[Stored items]

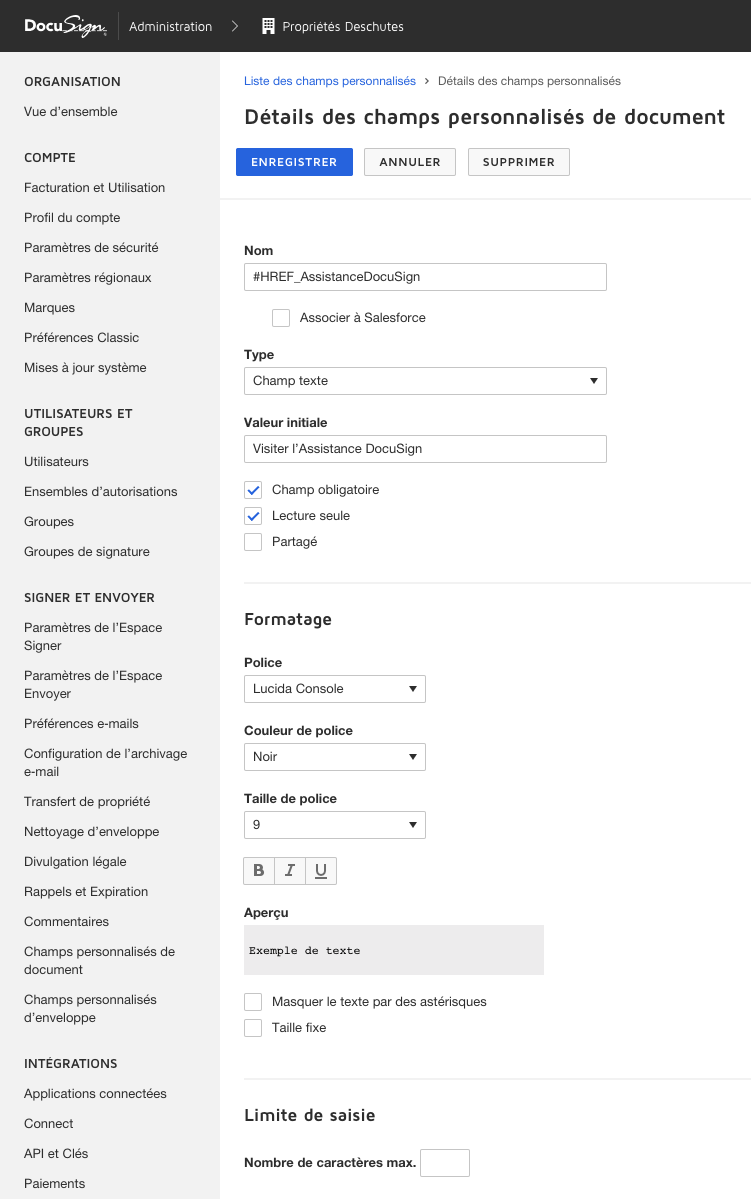Toggle bold formatting for the field text
Screen dimensions: 751x1199
[x=258, y=870]
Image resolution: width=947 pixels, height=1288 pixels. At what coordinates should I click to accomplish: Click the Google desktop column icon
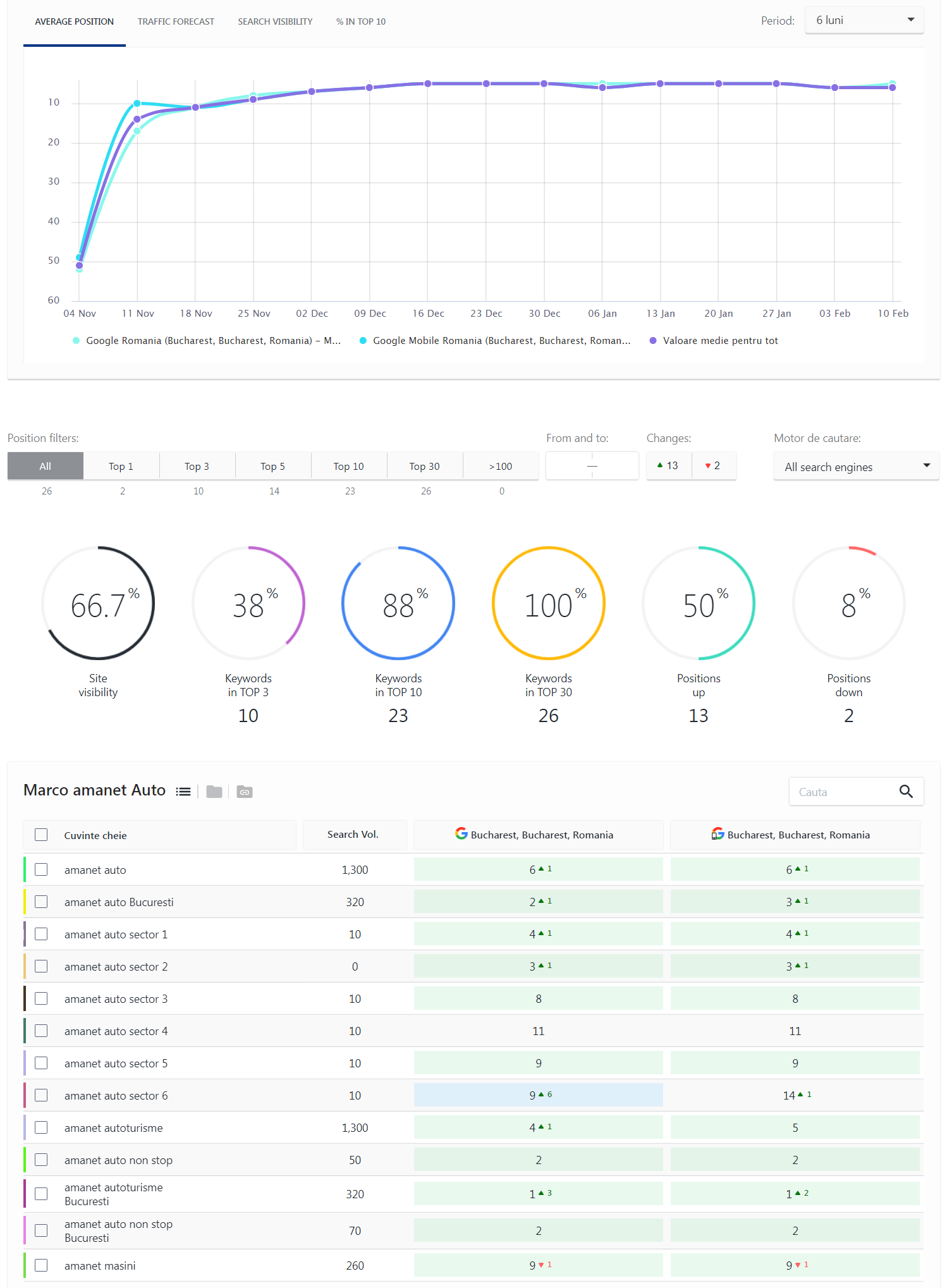[461, 834]
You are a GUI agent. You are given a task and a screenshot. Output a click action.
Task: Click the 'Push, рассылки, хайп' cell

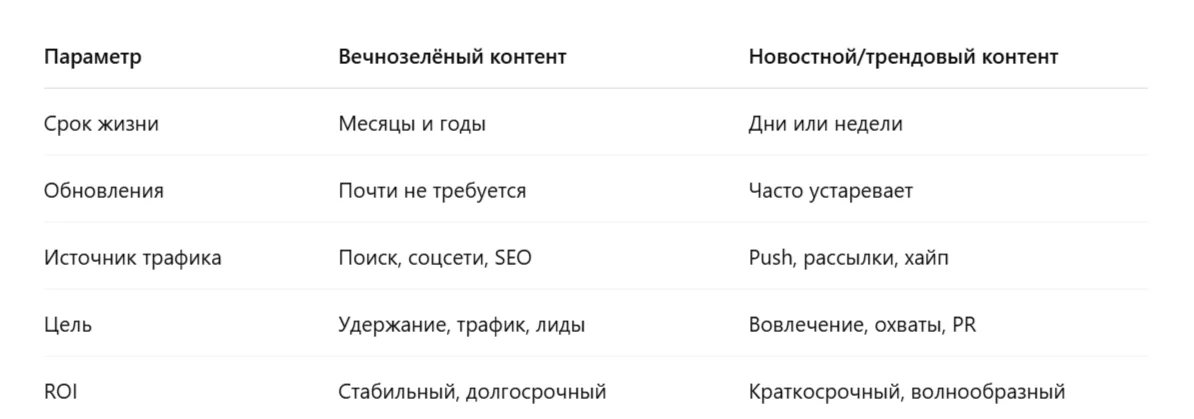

● **Directions for this task**
Would you write out exactly the lines of the data from the one holding "Image resolution: width=947" to the final line, both included, with pictures left out?

● **Output below**
Image resolution: width=947 pixels, height=1288 pixels. At what coordinates should I click to accomplish: Click the Google desktop column icon
[461, 834]
You are a GUI agent. You are given a task and a screenshot. Output a click action.
Task: Click the 'Push, рассылки, хайп' cell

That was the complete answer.